Modern technology overcomes all the pain-points of traditional Jaggery manufacturing.  Some of the beneficial features are as follows.

  • No manual processing or handling other than feeding sugarcane to the crusher
  • Very high shelf life of 18-24months of the powdered Jaggery produced
  • Sulfur-free, chemical-free and hygienic processing
  • Consistent product quality
  • Resource conserving product, therefore better project viability
  • Compact plant constructed with food grade stainless steel contact surfaces
  • Continuous production process
  • Fetches higher price to farmers and producers


Quality of Jaggery Manufactured by Modern Technology

Jaggery manufactured by the above explained modern technology is consistently better than Grade 1 quality prescribed by IS12923. This jaggery powder has approximately 1% moisture content because of which it is dry, free flowing and easy to use.

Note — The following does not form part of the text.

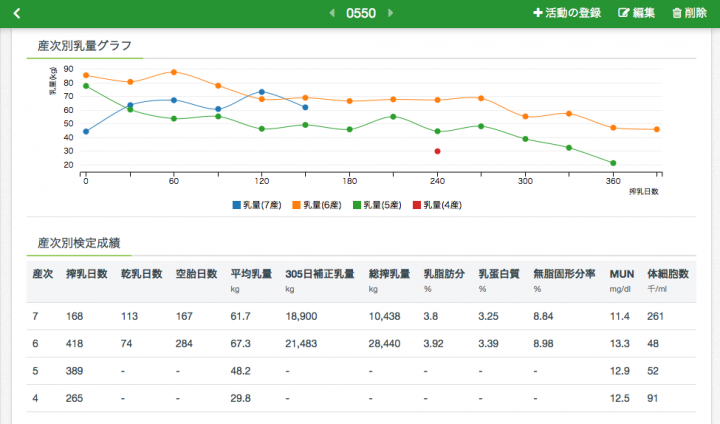Select the green point at day 360
Screen dimensions: 720x424
(x=613, y=163)
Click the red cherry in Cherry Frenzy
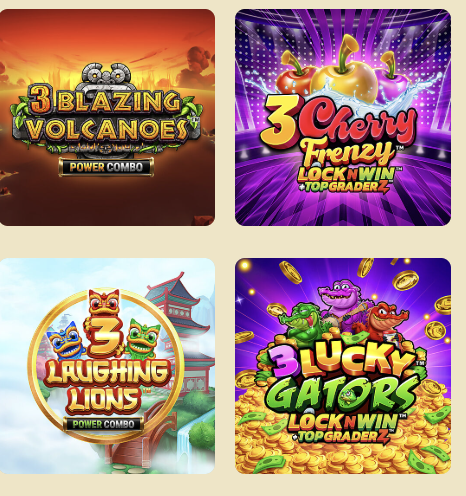The image size is (466, 496). point(295,78)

It has a shelf life up to 18-24months. Since it is manufactured in closed environment without human touch it is hygienic and free of microbial contamination.It is, therefore, a healthier alternative and fetches a better remunerative price. This Jaggery is export compliant to developed countries. Jaggery powder manufactured by modern technology is currently available in the market under Jaggrut® brand as shown below.

Jaggrut® (500g pouch)

Jaggrut® (box of 25 sachets)

Export Markets of Jaggery and Jaggery based Products

India is world’s second largest sugarcane grower with 354 million ton annual production and contributes to 70% of the world’s total Jaggery production. About 88.5million TPA of sugarcane is processed to make 9.8million TPA of Jaggery through 40000 small units operating in the unorganized sector.  Out of this about 40% is exported as interpreted from the report published by APEDA.  Jaggery export market is of Rs 7500 million and domestic market of Rs 11000 million approximately.  It is expected that this consumption can drastically increase by adopting modern processing technology with improved quality.

Government Intervention

It is understood that critical government help is required to boost the production and export of Jaggery. The following measures are recommended.


  1. The food regulatory authorities have to enforce strict process hygiene and product parameters to ensure that Jaggery produced in the country meets prescribed norms.
  2. This will catalyse increased acceptance of Indian Jaggery in domestic and export markets. It is observed that currently consumers are not confident of product quality.
  3. should undertake generic publicity to promote the use of Jaggery as a healthier alternative to white refined sugar. This aspect has been discussed in various forums.
  4. To encourage the use of Jaggery as an ingredient in food products and nutraceutical formulations. Both traditional and innovative product formulations can be tried.
  5. Ministry of Food Processing Industries should provide fiscal support to Jaggery manufacturing units using modern technology. This will bring better price for Jaggery and value addition for farmers. The modern technology has advantages of scale.

(Asmita Atre and Anand Atre are Directors, Transparent Food Technologists Pvt Ltd. Views expressed are personal.)